DOCUMENT TEXT START
More seriously, there are two good, recent articles which run contra to the Harpers open letter, and quite convincingly so.

Osita Nwanevu in The New Republic:

QuoteWhen a speaker is denied or when staffers at a publication argue that something should not have been published, the rights of the parties in question haven't been violated in any way. But what we tend to hear in these and similar situations are criticisms that are at odds with the principle that groups in liberal society have the general right to commit themselves to values which many might disagree with and make decisions on that basis. There's nothing unreasonable about criticizing the substance of such decisions and the values that produce them. But accusations of "illiberalism" in these cases carry the implication that nonstate institutions under liberalism have an obligation of some sort to be maximally permissive of opposing ideas⁠—or at least maximally permissive of the kinds of ideas critics of progressive identity politics consider important. In fact, they do not.

Associative freedom is no less vital to liberalism than the other freedoms, and is actually integral to their functioning. There isn't a right explicitly enumerated in the First Amendment that isn't implicitly dependent on or augmented by similarly minded individuals having the right to come together. Most people worship with others; an assembly or petition of one isn't worth much; the institutions of the press are, again, associations; and individual speech is functionally inert unless some group chooses to offer a venue or a platform. And political speech is, in the first place, generally aimed at stirring some group or constituency to contemplation or action.

And Nesrine Malik in The Guardian:

QuoteFree speech had seemingly come to mean that no one had any right to object to what anyone ever said – which not only meant that no one should object to Johnson's comments but, in turn, that no one should object to their objection. Free speech logic, rather than the pursuit of a lofty Enlightenment value, had become a race to the bottom, where the alternative to being "professionally offended" is never to be offended at all. This logic today demands silence from those who are defending themselves from abuse or hate speech. It is, according to the director of the Institute of Race Relations, "the privileging of freedom of speech over freedom to life".

Our alleged free speech crisis was never really about free speech. The backdrop to the myth is rising anti-immigration sentiment and Islamophobia. Free-speech-crisis advocates always seem to have an agenda. They overwhelmingly wanted to exercise their freedom of speech in order to agitate against minorities, women, immigrants and Muslims.
DOCUMENT TEXT END
DATA SUPPLIED START
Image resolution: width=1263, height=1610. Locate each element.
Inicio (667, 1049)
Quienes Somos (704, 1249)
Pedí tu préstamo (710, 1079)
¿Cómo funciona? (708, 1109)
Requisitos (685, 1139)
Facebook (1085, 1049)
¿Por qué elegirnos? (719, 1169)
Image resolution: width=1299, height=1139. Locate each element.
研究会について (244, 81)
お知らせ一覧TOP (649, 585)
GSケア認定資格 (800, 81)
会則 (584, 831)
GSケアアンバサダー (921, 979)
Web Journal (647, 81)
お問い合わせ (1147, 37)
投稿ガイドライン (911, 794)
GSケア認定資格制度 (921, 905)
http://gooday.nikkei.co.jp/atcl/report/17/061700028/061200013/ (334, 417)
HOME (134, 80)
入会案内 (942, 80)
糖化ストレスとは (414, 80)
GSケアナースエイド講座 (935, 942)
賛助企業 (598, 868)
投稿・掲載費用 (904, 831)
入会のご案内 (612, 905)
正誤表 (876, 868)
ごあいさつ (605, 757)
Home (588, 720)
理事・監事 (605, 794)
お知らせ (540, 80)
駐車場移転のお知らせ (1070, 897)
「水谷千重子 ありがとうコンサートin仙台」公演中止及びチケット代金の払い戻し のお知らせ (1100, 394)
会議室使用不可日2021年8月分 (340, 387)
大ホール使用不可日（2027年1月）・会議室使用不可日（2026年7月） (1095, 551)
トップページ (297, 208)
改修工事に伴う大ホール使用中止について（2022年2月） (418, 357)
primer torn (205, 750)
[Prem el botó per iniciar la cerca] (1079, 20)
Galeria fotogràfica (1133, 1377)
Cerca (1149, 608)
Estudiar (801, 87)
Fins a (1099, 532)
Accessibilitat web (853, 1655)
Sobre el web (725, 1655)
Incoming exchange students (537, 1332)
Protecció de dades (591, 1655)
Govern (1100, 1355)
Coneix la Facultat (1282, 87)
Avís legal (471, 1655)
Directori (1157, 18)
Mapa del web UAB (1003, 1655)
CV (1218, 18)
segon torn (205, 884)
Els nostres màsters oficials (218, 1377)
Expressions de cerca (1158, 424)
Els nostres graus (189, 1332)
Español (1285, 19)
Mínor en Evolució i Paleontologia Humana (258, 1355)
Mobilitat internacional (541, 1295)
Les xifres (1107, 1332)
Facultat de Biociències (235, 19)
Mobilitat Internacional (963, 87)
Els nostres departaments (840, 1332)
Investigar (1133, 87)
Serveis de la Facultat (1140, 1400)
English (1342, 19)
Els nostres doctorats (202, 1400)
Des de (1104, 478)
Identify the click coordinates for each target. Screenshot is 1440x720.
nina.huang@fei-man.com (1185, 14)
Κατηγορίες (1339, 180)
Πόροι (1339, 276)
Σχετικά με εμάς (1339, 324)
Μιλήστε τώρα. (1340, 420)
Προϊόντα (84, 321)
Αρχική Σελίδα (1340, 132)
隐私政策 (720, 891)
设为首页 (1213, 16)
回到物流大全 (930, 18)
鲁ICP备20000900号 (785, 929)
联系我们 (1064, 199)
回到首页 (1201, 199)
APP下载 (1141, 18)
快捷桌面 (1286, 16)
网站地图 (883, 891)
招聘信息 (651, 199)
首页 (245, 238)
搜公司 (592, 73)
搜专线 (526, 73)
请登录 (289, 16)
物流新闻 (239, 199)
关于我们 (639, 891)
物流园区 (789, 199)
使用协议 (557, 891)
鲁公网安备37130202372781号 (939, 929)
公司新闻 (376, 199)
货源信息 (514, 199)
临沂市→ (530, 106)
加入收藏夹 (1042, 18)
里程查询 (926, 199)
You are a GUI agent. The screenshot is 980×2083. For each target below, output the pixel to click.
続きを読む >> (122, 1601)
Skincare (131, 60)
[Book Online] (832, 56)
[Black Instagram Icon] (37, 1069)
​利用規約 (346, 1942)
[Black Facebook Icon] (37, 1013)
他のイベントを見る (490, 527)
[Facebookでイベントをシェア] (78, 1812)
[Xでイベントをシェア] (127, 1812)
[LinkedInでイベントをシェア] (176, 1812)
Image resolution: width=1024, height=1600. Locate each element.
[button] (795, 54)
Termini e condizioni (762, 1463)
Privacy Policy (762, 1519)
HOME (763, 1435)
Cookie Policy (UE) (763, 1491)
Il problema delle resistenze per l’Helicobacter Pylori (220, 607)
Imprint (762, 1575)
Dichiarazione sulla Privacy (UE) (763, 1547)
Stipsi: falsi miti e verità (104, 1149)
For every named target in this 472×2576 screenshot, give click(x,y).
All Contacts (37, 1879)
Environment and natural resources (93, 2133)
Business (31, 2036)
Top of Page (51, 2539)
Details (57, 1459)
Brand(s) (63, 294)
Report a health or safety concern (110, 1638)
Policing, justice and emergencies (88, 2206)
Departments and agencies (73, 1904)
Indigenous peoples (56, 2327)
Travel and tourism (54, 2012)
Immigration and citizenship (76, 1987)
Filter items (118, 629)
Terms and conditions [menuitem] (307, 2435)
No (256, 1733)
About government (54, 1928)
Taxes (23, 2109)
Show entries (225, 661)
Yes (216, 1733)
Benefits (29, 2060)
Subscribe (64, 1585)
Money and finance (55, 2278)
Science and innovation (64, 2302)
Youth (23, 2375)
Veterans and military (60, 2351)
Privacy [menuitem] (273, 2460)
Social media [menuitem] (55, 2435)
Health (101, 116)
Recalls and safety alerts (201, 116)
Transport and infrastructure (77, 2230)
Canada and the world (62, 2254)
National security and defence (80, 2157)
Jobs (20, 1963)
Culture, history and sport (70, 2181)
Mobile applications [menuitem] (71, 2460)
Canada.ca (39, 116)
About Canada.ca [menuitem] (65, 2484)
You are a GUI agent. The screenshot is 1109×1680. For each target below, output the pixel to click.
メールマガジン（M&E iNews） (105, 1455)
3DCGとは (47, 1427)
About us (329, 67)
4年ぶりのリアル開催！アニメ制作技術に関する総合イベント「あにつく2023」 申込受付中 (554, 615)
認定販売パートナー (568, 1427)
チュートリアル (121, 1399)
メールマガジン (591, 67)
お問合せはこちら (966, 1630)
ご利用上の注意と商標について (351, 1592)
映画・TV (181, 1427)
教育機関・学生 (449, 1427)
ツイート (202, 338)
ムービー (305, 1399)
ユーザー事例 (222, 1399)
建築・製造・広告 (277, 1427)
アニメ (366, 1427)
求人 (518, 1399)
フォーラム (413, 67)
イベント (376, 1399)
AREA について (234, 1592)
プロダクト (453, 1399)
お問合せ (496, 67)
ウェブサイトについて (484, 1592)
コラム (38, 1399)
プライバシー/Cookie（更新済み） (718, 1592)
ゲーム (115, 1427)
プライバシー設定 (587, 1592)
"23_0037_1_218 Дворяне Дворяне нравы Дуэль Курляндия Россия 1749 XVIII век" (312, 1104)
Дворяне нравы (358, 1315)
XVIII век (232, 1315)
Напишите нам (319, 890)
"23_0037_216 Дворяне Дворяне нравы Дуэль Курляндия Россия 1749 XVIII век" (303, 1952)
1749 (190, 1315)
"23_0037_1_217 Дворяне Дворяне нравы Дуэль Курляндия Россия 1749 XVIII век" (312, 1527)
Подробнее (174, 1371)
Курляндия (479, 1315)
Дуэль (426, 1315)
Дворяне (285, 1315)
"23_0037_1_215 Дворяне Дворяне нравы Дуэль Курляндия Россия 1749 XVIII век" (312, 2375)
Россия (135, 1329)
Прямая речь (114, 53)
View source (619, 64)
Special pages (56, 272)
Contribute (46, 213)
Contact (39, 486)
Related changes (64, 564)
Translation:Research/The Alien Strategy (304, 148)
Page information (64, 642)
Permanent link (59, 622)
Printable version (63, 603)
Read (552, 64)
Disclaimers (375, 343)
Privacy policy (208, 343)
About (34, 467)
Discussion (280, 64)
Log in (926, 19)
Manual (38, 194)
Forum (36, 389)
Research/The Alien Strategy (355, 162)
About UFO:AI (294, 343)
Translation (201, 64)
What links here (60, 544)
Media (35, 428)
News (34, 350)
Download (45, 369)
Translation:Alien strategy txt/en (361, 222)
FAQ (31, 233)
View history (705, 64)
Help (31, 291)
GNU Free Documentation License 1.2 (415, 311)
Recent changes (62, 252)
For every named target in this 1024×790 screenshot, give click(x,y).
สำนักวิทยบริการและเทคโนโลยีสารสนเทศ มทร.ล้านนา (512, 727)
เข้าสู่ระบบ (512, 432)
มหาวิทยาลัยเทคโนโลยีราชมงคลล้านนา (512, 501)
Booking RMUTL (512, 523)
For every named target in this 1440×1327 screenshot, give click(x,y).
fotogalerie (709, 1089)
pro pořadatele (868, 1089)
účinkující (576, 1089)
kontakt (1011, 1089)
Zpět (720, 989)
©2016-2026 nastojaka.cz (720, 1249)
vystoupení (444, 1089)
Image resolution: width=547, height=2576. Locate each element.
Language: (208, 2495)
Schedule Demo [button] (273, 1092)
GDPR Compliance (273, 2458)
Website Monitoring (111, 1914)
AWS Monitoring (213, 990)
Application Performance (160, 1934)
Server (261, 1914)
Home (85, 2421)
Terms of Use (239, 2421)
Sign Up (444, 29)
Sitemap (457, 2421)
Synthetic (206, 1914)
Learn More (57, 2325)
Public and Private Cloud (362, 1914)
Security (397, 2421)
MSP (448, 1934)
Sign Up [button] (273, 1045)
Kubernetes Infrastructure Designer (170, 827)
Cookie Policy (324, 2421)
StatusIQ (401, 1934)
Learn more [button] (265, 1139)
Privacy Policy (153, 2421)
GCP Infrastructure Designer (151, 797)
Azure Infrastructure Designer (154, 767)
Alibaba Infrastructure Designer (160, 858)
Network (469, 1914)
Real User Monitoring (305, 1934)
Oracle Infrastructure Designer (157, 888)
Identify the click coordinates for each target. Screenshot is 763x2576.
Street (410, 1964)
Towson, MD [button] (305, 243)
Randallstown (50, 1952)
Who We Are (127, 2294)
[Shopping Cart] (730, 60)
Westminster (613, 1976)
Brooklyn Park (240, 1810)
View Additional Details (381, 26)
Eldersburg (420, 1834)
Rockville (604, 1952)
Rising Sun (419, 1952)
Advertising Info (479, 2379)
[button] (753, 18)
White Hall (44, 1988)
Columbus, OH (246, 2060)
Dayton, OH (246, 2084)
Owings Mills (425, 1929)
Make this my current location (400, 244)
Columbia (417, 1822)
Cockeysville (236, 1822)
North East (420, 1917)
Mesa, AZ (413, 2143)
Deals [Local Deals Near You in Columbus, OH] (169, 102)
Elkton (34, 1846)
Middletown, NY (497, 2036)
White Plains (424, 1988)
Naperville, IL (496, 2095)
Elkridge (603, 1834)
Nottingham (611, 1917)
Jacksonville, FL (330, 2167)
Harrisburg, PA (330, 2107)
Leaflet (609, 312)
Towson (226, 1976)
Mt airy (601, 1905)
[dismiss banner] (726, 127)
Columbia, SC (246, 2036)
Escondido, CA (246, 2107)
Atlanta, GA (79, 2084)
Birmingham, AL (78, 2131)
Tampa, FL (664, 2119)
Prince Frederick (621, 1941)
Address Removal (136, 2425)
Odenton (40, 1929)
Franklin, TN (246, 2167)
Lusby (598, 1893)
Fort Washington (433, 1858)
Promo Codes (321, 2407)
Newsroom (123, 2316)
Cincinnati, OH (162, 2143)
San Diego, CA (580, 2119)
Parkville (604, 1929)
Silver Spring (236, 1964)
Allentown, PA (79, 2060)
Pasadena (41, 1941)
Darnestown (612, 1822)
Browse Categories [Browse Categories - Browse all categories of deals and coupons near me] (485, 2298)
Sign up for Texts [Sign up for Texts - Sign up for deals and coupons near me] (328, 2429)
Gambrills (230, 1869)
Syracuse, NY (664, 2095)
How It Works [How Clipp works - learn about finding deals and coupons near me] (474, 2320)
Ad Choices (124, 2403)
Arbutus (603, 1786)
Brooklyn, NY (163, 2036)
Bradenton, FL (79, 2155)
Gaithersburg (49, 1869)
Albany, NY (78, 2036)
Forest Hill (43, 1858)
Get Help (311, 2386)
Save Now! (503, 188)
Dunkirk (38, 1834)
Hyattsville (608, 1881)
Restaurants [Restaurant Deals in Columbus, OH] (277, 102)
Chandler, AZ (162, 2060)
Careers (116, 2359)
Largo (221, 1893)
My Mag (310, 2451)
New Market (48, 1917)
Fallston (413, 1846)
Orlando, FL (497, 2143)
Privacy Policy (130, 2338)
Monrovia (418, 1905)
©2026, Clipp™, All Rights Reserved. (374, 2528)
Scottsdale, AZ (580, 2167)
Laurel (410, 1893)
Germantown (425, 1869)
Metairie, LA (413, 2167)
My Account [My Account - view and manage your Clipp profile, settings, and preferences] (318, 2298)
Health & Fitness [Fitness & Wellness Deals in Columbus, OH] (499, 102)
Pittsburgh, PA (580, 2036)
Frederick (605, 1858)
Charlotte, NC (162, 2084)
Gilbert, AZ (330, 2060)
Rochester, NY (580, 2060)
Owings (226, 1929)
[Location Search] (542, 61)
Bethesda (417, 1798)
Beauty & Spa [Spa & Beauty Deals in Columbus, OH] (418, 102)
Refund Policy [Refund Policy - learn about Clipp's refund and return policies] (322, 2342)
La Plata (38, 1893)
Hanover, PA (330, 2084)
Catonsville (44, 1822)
DATA SUPPLIED END
EXERCISES TO COMPLETE →
1. Answer these questions from the free speech text.
(a) In which publication did the Osita Nwanevu article appear?
(b) In which publication did the Nesrine Malik article appear?
(c) According to the Malik quote, who called it "the privileging of freedom of speech over freedom to life"?
2. Extend the free speech text beyond its final sentence.
The entries are separate material and have no connection to the free speech text.

ANSWERS →
1.
(a) The New Republic
(b) The Guardian
(c) The director of the Institute of Race Relations

2.
But they dress these base impulses up in the language of concern or anti-establishment conspiracism. Similar to the triggers of political-correctness hysteria, there is a direct correlation between the rise in free speech panic and the rise in far-right or hard-right political energy, as evidenced by anti-immigration rightwing electoral successes in the US, the UK and across continental Europe. As the space for these views expanded, so the concept of free speech became frayed and tattered. It began to become muddled by false equivalence, caught between fact and opinion, between action and reaction. The discourse became mired in a misunderstanding of free speech as absolute.

Both are worth your time.

LMNO

I'll take some time with those, thanks!

Nibor the Priest

For me, what proves "cancel culture" isn't a thing is the fact that so many progressives still count Harry Potter and Father Ted among their favourite things (rightly or wrongly).

Doktor Howl

I still get MAGA freaks whining at me about their freedom to have an opinion, or how their opinion is "Just as valid as mine" or how "you can't judge me on my opinions."

1.  They DO have the right to an opinion.  I, however, have the right to mock them for their opinion.

2.  Nope.  A bad opinion is still bad.

3.  That is in fact the main means by which I judge people.
Molon Lube

Doktor Howl

Quote from: Nyborj the Priest on July 09, 2020, 03:11:54 PM
For me, what proves "cancel culture" isn't a thing is the fact that so many progressives still count Harry Potter and Father Ted among their favourite things (rightly or wrongly).

Cancel culture is very much a thing, it's just not universal.